#### Text block:
★ ★ ★

“You Should Write A Book”

Two comments are made at various times in many people’s lives. They are related to how extensive your knowledge of a subject is or a story you tell to friends or family.  In the former, you’re told that “You should be a teacher” while the latter elicits the comment “You should write a book”.  Both, of course, are compliments, both in terms of what you have demonstrated ability in or experience of and in the commenter’s confidence in your ability to satisfy their suggestion.  Sadly, both are also treated somewhat jokingly.

This blog being what it is, let’s look at “You should write a book”.

The vast majority of people have tales to tell.  It’s perfectly normal, being a reflection of a lifetime of experiences or adventures survived.  In recent years, there has been something of a scramble to record the spoken stories of people who lived through major events, such as the Second World War or the Blitz.  Such living history needs to be recorded.  Recording the spoken word, recollections that should be treasured, and learnt from, is long overdue.  Why?  Quite simply, because not everybody can write down their experiences, and even if they do, there is no guarantee that their writing, however good, will ever be published.  Traditional publishing houses have never been good at providing the world with these testimonies of the past.  Of the thousands of potential books, only a handful will ever enter print – if we’re lucky!

It has to be said that not everybody writes to a standard that readers would accept and enjoy.  It’s not lack of ability, just lack of training and/or confidence.  Even so, it would take very little real effort to bring the testimonies of the past to an acceptable standard, by finding skilled writers to either knock them into shape or to help the author to do so.  Ghost writing is a long established, and accepted, practice.  That said, however, we must be cautious!  English, alone, has many dialects, all of which are threatened by standardisation of the language in written form.  The dialect, and the language peculiarities of past times, need to be preserved and recorded, just as much as the stories themselves.

★ ★ ★

#### Data records:
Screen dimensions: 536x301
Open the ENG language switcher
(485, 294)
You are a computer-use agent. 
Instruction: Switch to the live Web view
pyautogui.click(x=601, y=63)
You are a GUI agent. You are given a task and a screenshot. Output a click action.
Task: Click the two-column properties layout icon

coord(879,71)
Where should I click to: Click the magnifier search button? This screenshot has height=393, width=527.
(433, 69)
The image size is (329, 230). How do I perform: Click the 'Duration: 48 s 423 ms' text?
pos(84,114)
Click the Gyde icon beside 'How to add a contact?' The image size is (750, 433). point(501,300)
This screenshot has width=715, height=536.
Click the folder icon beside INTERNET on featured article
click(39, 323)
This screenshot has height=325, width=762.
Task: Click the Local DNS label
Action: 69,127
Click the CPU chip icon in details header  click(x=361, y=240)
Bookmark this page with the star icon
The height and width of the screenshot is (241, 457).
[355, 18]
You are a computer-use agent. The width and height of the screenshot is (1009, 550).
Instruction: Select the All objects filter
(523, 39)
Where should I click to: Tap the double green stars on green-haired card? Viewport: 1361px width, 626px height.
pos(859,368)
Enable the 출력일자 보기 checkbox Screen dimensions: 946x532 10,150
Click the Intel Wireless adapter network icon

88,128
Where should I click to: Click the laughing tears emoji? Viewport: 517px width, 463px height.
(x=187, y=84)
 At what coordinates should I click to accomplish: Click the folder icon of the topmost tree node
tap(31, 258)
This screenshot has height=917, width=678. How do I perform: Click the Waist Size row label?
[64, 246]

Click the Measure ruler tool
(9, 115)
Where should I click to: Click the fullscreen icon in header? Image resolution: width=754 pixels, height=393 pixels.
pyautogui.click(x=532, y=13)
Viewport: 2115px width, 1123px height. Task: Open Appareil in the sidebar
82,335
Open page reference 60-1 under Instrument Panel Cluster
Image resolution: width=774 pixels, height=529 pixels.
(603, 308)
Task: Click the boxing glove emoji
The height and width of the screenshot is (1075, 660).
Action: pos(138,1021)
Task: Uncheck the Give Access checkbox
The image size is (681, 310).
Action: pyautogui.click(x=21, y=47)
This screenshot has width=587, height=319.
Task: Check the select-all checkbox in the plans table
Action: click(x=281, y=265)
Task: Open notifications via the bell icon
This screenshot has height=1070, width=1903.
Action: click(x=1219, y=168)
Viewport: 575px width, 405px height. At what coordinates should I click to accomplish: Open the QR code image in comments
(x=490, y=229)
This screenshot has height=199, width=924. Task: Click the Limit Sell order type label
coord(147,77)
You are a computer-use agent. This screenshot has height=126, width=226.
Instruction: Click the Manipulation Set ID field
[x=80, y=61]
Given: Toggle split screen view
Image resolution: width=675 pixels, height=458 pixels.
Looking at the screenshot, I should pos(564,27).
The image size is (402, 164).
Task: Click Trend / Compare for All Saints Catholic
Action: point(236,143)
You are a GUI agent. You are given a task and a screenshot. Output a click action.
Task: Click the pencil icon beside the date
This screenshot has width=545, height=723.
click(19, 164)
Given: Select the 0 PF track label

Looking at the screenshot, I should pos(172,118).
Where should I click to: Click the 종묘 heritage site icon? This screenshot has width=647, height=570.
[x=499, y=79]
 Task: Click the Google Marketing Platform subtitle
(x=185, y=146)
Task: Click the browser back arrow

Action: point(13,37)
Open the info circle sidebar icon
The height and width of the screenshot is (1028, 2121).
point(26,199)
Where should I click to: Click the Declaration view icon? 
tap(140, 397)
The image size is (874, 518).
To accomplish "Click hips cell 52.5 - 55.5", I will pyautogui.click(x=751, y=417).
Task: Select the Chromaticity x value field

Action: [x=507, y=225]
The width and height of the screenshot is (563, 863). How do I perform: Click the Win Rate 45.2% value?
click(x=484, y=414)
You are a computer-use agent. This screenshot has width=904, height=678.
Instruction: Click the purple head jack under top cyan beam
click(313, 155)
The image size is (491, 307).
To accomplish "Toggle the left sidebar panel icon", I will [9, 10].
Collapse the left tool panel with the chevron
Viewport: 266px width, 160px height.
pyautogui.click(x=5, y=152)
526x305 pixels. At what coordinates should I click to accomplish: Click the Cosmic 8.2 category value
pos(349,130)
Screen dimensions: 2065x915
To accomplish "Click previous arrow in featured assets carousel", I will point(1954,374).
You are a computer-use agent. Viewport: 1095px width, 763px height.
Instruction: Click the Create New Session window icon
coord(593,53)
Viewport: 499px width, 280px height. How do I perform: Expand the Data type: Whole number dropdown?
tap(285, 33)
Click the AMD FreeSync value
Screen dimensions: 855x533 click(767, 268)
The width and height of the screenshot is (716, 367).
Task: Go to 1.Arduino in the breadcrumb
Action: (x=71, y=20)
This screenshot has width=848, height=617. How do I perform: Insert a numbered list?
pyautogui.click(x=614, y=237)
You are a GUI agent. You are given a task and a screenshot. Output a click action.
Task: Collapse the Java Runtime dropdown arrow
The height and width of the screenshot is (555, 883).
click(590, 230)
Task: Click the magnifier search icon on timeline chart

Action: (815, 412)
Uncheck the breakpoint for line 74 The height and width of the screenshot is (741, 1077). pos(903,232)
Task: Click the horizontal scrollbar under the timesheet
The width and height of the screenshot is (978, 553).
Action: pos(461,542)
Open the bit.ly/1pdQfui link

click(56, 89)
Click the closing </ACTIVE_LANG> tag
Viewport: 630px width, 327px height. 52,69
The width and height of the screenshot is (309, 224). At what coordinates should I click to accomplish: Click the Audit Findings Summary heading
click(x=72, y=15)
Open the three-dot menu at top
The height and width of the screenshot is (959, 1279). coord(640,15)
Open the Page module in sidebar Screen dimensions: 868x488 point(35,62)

★ ★ ★

#### Brief A:
Repeat everything in the blog post from "It has to be" down to "the stories themselves.", word for word.
#### Brief B:
Please reproduce everything in the records from the line that contains "You are a computer-use agent. The" down to the line that contains "tap(31, 258)", both of those lines included, without changing anything.

#### Written solution A:
It has to be said that not everybody writes to a standard that readers would accept and enjoy.  It’s not lack of ability, just lack of training and/or confidence.  Even so, it would take very little real effort to bring the testimonies of the past to an acceptable standard, by finding skilled writers to either knock them into shape or to help the author to do so.  Ghost writing is a long established, and accepted, practice.  That said, however, we must be cautious!  English, alone, has many dialects, all of which are threatened by standardisation of the language in written form.  The dialect, and the language peculiarities of past times, need to be preserved and recorded, just as much as the stories themselves.

#### Written solution B:
You are a computer-use agent. The width and height of the screenshot is (1009, 550).
Instruction: Select the All objects filter
(523, 39)
Where should I click to: Tap the double green stars on green-haired card? Viewport: 1361px width, 626px height.
pos(859,368)
Enable the 출력일자 보기 checkbox Screen dimensions: 946x532 10,150
Click the Intel Wireless adapter network icon

88,128
Where should I click to: Click the laughing tears emoji? Viewport: 517px width, 463px height.
(x=187, y=84)
 At what coordinates should I click to accomplish: Click the folder icon of the topmost tree node
tap(31, 258)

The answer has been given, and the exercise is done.